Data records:
- - -

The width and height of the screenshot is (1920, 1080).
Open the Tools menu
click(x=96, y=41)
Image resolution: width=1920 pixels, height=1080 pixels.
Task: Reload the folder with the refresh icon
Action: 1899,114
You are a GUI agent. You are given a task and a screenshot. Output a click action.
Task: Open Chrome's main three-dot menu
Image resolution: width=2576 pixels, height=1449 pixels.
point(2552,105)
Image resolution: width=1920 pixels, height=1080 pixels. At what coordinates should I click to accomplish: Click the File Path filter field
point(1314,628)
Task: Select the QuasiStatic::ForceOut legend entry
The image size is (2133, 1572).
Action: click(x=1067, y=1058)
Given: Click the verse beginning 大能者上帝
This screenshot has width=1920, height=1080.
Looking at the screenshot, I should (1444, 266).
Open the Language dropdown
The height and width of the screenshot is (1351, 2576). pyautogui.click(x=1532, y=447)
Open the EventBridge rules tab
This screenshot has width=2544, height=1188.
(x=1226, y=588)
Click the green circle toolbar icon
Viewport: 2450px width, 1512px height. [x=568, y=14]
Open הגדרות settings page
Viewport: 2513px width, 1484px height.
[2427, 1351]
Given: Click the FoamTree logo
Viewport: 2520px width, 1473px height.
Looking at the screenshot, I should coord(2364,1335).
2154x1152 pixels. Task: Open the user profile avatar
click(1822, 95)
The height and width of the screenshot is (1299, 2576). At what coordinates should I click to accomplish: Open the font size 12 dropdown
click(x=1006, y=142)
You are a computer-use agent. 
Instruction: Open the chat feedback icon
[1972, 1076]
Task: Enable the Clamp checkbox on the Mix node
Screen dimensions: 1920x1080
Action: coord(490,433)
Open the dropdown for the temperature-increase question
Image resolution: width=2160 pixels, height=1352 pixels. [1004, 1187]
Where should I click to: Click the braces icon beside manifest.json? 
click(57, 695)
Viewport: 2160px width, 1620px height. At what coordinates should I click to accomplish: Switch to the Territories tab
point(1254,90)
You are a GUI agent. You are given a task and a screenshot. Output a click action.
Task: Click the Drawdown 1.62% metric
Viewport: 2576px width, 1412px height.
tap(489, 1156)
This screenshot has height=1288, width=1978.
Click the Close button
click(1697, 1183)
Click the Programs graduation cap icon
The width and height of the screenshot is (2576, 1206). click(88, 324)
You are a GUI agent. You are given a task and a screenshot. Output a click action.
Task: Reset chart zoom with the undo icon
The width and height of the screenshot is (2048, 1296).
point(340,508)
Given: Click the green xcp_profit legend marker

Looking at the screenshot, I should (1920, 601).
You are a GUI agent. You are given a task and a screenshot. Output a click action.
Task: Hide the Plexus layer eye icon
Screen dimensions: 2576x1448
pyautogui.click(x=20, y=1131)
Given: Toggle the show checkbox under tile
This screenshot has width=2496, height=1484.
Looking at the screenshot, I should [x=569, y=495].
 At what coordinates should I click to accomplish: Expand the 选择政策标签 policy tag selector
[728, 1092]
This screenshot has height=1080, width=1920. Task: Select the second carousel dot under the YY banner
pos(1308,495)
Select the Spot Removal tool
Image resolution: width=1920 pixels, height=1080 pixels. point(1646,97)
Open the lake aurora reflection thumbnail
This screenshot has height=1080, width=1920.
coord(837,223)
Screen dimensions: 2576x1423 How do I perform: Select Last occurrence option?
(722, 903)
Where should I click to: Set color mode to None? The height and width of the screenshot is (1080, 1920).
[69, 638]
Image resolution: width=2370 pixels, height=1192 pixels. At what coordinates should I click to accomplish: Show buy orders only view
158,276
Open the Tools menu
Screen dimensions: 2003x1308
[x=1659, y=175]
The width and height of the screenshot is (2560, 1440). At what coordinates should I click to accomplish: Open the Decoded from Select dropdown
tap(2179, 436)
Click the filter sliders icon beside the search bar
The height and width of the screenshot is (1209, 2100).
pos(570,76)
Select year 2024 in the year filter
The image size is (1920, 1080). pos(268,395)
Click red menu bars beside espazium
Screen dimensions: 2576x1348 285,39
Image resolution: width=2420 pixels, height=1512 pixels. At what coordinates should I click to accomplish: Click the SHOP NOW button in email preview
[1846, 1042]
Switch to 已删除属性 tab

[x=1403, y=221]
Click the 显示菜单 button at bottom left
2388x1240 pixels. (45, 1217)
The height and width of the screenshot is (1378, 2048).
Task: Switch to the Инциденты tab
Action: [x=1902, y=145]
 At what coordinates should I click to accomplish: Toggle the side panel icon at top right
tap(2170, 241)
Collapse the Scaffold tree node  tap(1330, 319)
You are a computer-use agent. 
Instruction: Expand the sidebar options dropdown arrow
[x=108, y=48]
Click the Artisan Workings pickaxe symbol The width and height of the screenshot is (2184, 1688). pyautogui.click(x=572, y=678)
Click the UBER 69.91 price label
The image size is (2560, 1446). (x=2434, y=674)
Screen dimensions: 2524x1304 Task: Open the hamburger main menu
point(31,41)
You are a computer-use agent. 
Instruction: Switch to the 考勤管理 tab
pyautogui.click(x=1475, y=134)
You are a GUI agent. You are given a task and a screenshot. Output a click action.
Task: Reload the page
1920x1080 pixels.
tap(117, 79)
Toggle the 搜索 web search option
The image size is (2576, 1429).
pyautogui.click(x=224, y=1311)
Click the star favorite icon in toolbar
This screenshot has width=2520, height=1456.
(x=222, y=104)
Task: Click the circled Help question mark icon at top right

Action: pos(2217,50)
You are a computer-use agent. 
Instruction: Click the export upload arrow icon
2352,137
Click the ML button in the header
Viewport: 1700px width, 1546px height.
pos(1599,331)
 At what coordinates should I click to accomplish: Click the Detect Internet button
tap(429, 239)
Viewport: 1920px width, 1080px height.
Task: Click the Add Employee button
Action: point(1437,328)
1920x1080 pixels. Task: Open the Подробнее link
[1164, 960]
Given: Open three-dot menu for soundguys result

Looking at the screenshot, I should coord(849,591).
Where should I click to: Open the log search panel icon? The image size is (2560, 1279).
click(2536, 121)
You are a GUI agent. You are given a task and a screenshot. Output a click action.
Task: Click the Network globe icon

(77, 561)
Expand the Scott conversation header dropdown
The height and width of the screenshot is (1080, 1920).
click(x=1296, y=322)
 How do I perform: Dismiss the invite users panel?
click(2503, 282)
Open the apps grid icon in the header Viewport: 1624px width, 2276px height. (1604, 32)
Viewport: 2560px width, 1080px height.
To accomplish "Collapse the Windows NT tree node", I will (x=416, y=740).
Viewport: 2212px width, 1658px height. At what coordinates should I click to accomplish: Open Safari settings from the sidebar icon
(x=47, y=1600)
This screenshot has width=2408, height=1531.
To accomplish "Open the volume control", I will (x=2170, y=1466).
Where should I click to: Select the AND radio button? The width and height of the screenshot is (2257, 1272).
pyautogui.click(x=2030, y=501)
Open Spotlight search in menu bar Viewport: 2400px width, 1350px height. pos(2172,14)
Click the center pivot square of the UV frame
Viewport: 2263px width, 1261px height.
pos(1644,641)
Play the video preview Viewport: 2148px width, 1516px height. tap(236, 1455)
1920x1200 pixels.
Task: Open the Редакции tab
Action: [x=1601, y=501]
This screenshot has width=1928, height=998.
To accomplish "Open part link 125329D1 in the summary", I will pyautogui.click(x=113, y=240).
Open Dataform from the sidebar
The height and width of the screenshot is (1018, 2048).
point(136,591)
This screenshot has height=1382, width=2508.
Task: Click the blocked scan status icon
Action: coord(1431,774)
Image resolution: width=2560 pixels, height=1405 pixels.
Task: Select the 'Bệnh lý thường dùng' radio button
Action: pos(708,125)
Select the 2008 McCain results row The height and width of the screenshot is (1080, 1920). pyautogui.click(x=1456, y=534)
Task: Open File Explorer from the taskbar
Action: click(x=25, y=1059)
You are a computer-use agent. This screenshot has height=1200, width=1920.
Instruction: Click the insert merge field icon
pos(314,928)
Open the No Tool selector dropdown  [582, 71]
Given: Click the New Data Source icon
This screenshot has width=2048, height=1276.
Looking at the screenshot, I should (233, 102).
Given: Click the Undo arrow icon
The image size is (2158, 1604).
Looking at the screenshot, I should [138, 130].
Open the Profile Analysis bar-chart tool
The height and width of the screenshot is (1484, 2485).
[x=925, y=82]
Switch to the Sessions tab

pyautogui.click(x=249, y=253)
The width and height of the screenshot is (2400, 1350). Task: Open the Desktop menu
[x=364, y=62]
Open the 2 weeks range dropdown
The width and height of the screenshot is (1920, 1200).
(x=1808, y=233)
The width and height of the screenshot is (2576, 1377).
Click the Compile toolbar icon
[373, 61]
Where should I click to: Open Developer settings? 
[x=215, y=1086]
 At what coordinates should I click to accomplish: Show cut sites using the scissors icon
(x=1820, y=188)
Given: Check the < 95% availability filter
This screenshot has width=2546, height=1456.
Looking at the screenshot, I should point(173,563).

- - -

* **PROBLEM TO SOLVE**:
Restate exactly each line of the data from the one bearing "The image size is (2158, 1604)." to the end, and add nothing.

* **ANSWER AREA**:
The image size is (2158, 1604).
Looking at the screenshot, I should [138, 130].
Open the Profile Analysis bar-chart tool
The height and width of the screenshot is (1484, 2485).
[x=925, y=82]
Switch to the Sessions tab

pyautogui.click(x=249, y=253)
The width and height of the screenshot is (2400, 1350). Task: Open the Desktop menu
[x=364, y=62]
Open the 2 weeks range dropdown
The width and height of the screenshot is (1920, 1200).
(x=1808, y=233)
The width and height of the screenshot is (2576, 1377).
Click the Compile toolbar icon
[373, 61]
Where should I click to: Open Developer settings? 
[x=215, y=1086]
 At what coordinates should I click to accomplish: Show cut sites using the scissors icon
(x=1820, y=188)
Given: Check the < 95% availability filter
This screenshot has width=2546, height=1456.
Looking at the screenshot, I should point(173,563).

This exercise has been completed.